A former Dallas Cowboys teammate doubled down, confirming Marshawn Kneeland had in fact died Nov. 6.

“He approached me with the news,” Parsons said, “and I said, ‘No way. What happened?’ He was like, ‘We don’t know.’ He told me about 15 minutes later about what happened.”

Kneeland died by suicide after a police chase that ended with his vehicle crashed alongside a Dallas-area highway. Parsons spent Kneeland’s rookie season and all of this offseason sharing a locker room with the 2024 second-round draft pick before his trade to the Green Bay Packers. Parsons remembered his former teammate as someone who loved anime and video games, but also showed him “nothing but respect” from Kneeland’s first day in the NFL.

Parsons said he shared a “high respect” for how Kneeland handled himself in the league.

“Obviously, I was extremely shocked,” Parsons said. “I was extremely hurt by the news. I don’t want to see anyone go this soon at this age, or I don’t want anyone to go, but that’s kind of the reality. I think the first key is accepting, and I kind of accept it. But I’ve just got to pray he finds his peace in what he was looking for, or how he felt in that moment. You really just don’t know.

“For me, I have kids. It’s like how do I make sure my kids don’t end up in a similar situation, or how do I be there for them as much as possible?”

Parsons took a moment during his weekly gaggle with local media to shine light on mental health awareness and the difficulty within the league of finding proper help. He said family members in his past have struggled with mental health, but it’s difficult in the hyper-masculine NFL culture to seek help.

There’s also pressure to perform on the field regardless of what is happening in life away from it.

“It’s not something we talk about in the locker room,” Parsons said. “This is hard conversations. This is something we should talk to a professional, seek professional help. We all know, and we’d be fools to act like what we do isn’t enough pressure as it is. We live in a pressured job where you’re expected to deliver. You’re expected to play a certain way, and when you don’t it’s easy to say, ‘Oh man, it’s so sad.’ But a lot of people are hard on people, ‘You suck. You stink. We hope you die.’ I mean, there’s a lot of harsh words and harsh things that get said about people.
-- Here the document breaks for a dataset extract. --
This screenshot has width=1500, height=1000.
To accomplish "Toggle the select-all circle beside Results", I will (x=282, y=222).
As athletes, most of us see it. Some of us don’t. But we choose to wait until somebody passes to realize what we say or what we do, how it can affect people.
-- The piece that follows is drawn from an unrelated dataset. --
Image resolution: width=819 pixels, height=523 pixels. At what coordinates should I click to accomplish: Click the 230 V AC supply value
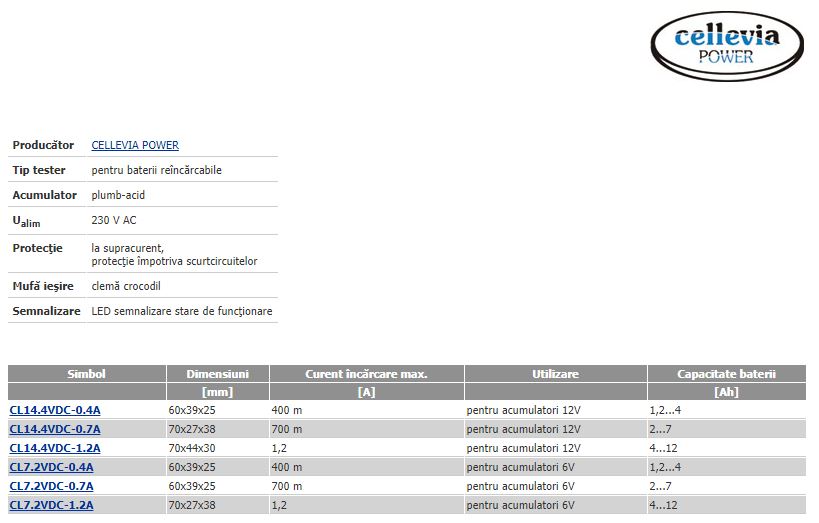(114, 220)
“Now we don’t understand what happened to 94 (Kneeland), but mental health is important about being there for each other, whether we’re going through hard times or whatever it may be. But it’s tough. It’s a hard job, but it’s harder to be a person sometimes. I think sometimes people evade that you are human. They try to go away from that, and sometimes you wish things were different.”

Parsons said it’ll be “challenging” to balance his emotions this week preparing to play the Philadelphia Eagles, but he drew strength from knowing Kneeland would want nothing more than for him to beat the Cowboys’ rival. It’s the same fire and intensity Parsons said his former teammate brought to the field.

But it won’t be an easy game night for the Packers edge rusher.

“The personal side in this career, how people look at it,” Parsons said, “it’s always got to be second. This is a football first, everything else later job. The fans expect you to be ready. Your coaches expect you to be ready. Even your teammates expect you to be ready. But in reality to say we’re emotionless and we don’t have feelings and you’ve got to put things to the side all the time, it’s just not realistic. So I have to find a way to embrace my emotions and embrace everything I’m feeling for his family, my former teammates. I’ve got former teammates that are devastated. They can’t comprehend it.

“Losing a teammate is like a brother. People don’t realize how much we’re actually together, time spent. That’s the challenge. We’re putting away a brother. Regardless, this NFL is a brotherhood. So it doesn’t matter who it is, if you’re breaking a sweat, breaking blood with someone on the opposite team or the same team, it’s a brotherhood. Trying to put that aside is challenging, but we’ve got to find a way because there’s an expectation that comes Monday night.”